What is the compression ratio of a "typical" OPE engine?


----------



## stromr (Jul 20, 2016)

dbert said:


> What is the compression ratio of a "typical" OPE engine?


old flatheads, 7:1, new OHV, 8.5:1


----------



## dbert (Aug 25, 2013)

stromr said:


> old flatheads, 7:1, new OHV, 8.5:1


Thanks stromr. I know there are other variables involved, but I will continue to question if there is an actual loss of performance in using too much octane. 
Example
If you run too high of an octane, the fuel will pass through the engine unburned or will burn on its way out the exhaust and cause issues on that end. Increasing the Octane often requires more ignition timing to get the fuel to burn "in the chamber" and without this increase in timing you end up with the max burn and intended peak pressure to occur at a later crank angle. So you lose everywhere. 
If buying higher octane is the only way to get ethanol free I'd say it's worth it. If however you simply believe more octane equals more power, you could have been misled. :surprise:


----------



## drmerdp (Feb 9, 2014)

My 4 stroke engines get 87, and my 2 strokes get 93.

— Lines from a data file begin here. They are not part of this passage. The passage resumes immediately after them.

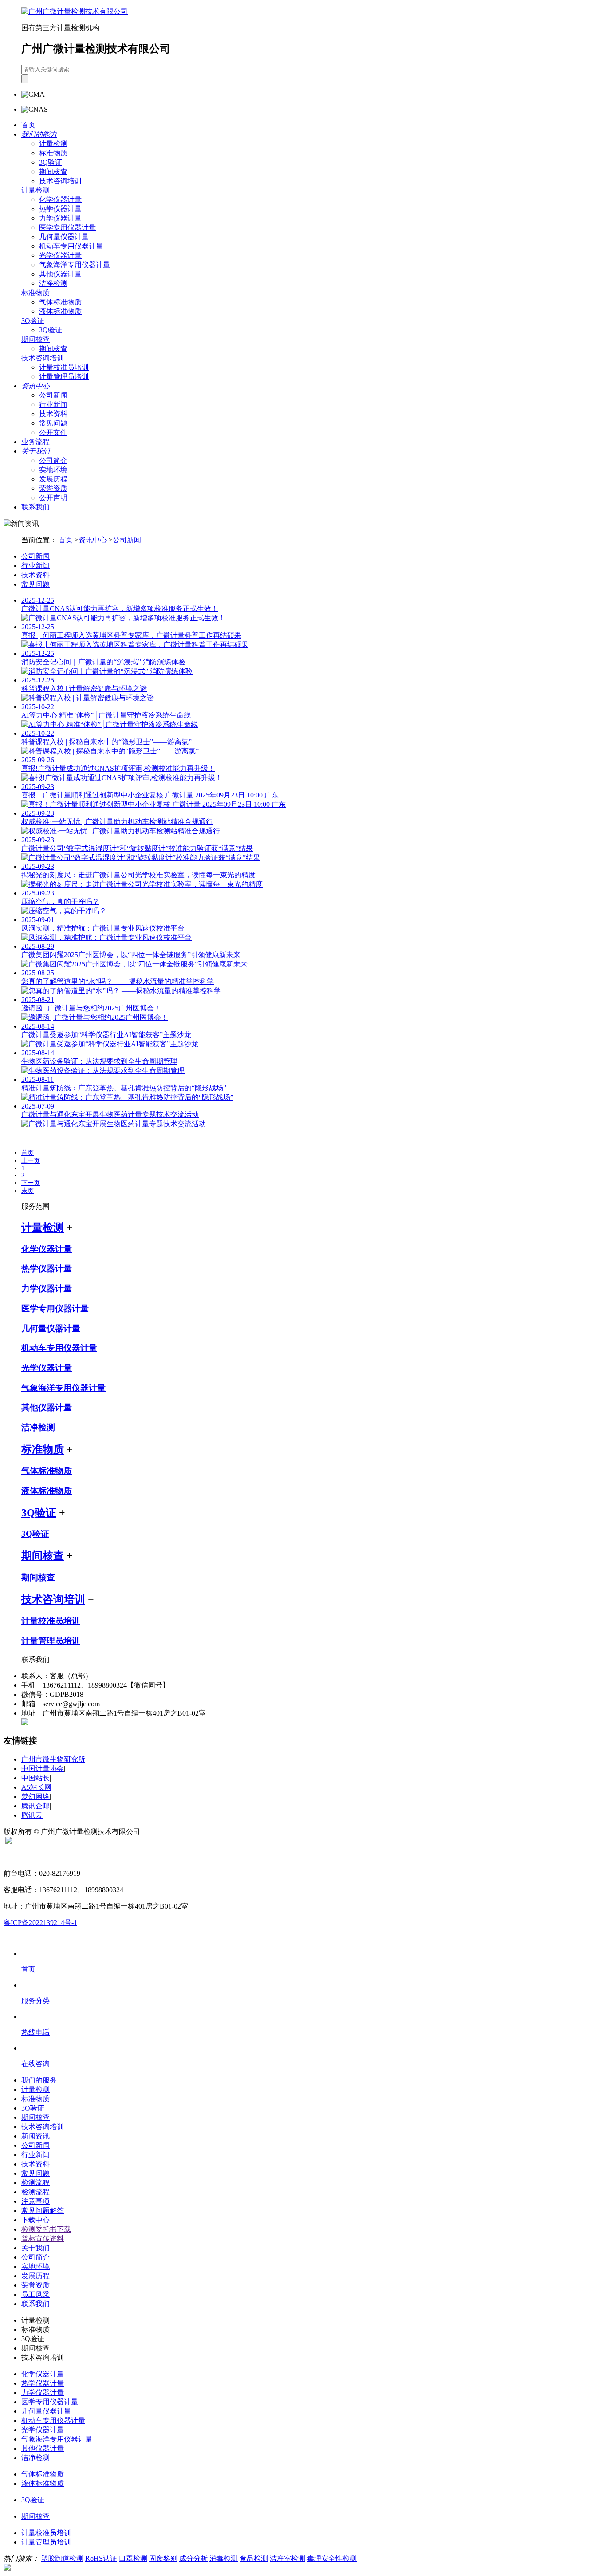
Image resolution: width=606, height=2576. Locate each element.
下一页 (30, 1183)
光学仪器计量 (60, 255)
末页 (27, 1190)
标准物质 (53, 153)
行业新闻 (53, 404)
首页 (28, 125)
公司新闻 (53, 395)
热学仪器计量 (60, 209)
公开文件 (53, 432)
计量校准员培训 (64, 367)
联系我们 (35, 507)
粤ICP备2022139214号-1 (40, 1922)
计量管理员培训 (64, 376)
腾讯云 (32, 1815)
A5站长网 (36, 1787)
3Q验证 (50, 162)
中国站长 (35, 1778)
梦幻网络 (35, 1796)
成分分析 (193, 2558)
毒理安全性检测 (332, 2558)
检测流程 (35, 2182)
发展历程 (53, 479)
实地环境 (53, 469)
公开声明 (53, 497)
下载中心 (35, 2220)
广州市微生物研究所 (53, 1759)
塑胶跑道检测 (62, 2558)
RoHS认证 (101, 2558)
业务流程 (35, 442)
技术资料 (53, 414)
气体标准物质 (60, 302)
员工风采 (35, 2294)
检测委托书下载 (46, 2229)
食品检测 (254, 2558)
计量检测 (53, 143)
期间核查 (53, 171)
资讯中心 (93, 540)
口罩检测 (133, 2558)
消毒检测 (223, 2558)
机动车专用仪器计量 (71, 246)
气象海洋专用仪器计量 (74, 264)
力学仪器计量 (60, 218)
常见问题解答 (42, 2210)
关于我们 (35, 2248)
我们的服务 (39, 2080)
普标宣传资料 (42, 2238)
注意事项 (35, 2201)
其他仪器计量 (60, 274)
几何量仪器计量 (64, 237)
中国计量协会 (42, 1768)
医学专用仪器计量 (67, 227)
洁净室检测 (287, 2558)
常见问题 (53, 423)
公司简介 (53, 460)
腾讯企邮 (35, 1806)
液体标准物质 (60, 311)
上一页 (30, 1160)
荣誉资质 (53, 488)
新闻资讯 (35, 2136)
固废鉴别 (163, 2558)
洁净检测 (53, 283)
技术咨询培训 (60, 181)
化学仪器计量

Only exception is I use 93 in the Honda 1328.

Some of my machines get fully drained of fuel, but most get a full tank of stabilized fuel and the carb bowl dropped and drained.


----------



## Ariens hydro pro (Jan 24, 2014)

I run premium fuel in all my small engines, from chain saw to lawn mower. The 2 cycle engines require the better fuel. The snowblower may not require it, but I pour it from the same gas cans.
They will start easier at the least. More expensive, so what. It's not like our running 200 gallons a year....


----------



## Snowbelt_subie (Dec 20, 2016)

another vote for 93 its a better gas and its not a large $ investment to switch. most people are keeping there gas for longer then they should and in my experience 93 will last longer then 87 before it goes bad.

not to mention gas starts to lose its octane after about 2 weeks so i would think its better to start with more.

i use 93 with seafoam and i dont really worry about how old my gas is the most i usually go is 6-8 months at the most and havent had a fuel related problem since switching to seafoam.


----------



## 10953 (Sep 4, 2017)

drmerdp said:


> My 4 stroke engines get 87, and my 2 strokes get 93.
> 
> Only exception is I use 93 in the Honda 1328.
> 
> Some of my machines get fully drained of fuel, but most get a full tank of stabilized fuel and the carb bowl dropped and drained.


believe it or not but 2 strokes have higher compression ratios than most think, 93 in them is almost a must, and reason the premix cans are 92.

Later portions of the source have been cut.